The scheme, which is prevalent in the US and European countries, broadly aims at creating wealth over a period of time, which could then be available after retirement, Assocham said.
In a representation submitted to SEBI, assocham said that there is a need to promote long-term inflows into equities by floating IRA schemes so that households make their investments through various mutual funds to cherish benefits of their long-term plans.
Under the scheme, each contributor could invest up to five lakh rupees in a year in a mutual fund that would further invest in equity or in a combination of equity and debt as per investors choice, it said adding that the lock-in period for such investments should be a minimum 10 years and withdrawal only after investors attain the age of 58 or 10 years after investment, whichever is earlier.

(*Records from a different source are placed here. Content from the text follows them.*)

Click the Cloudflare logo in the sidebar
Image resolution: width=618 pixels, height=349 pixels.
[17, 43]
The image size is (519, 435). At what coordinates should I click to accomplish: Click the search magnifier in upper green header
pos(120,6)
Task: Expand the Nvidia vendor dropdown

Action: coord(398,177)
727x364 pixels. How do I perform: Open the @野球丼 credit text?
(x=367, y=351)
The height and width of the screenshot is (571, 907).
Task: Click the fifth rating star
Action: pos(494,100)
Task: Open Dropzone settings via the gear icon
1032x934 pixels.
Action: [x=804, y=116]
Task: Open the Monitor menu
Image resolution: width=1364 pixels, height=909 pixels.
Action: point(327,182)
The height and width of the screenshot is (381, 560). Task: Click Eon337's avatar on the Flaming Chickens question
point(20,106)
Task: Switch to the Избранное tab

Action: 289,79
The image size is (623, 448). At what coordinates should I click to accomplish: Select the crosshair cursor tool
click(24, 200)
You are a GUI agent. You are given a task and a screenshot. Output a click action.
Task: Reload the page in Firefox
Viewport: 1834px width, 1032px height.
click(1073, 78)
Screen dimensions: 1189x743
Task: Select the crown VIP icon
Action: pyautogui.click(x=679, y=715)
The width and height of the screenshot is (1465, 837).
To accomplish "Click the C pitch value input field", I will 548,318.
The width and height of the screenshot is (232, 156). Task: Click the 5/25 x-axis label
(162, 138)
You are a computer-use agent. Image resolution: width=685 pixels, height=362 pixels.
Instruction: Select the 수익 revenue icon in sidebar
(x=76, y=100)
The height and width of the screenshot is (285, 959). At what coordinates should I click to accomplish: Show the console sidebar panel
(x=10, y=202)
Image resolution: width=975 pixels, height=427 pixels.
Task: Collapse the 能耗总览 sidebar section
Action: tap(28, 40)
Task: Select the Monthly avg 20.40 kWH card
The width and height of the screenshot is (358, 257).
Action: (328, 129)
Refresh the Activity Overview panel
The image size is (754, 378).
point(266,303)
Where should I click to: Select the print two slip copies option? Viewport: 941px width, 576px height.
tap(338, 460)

The chamber further said that the amount invested in the scheme should be tax deductible and dividend should also be exempted from taxes when investors withdraw the amount.
“This will promote long-term investments in equity and also ensure a reasonable income after retirement,” it added.
The IRA scheme would thus help individuals to build their retirement benefit schemes and at the same time channelize the savings of the community to the capital market, Assocham said.
The diversion of savings of household sector to the capital market would provide a steady flow of substantial amounts that would also act as a buffer against volatile inflows and outflows of FIIs, it added.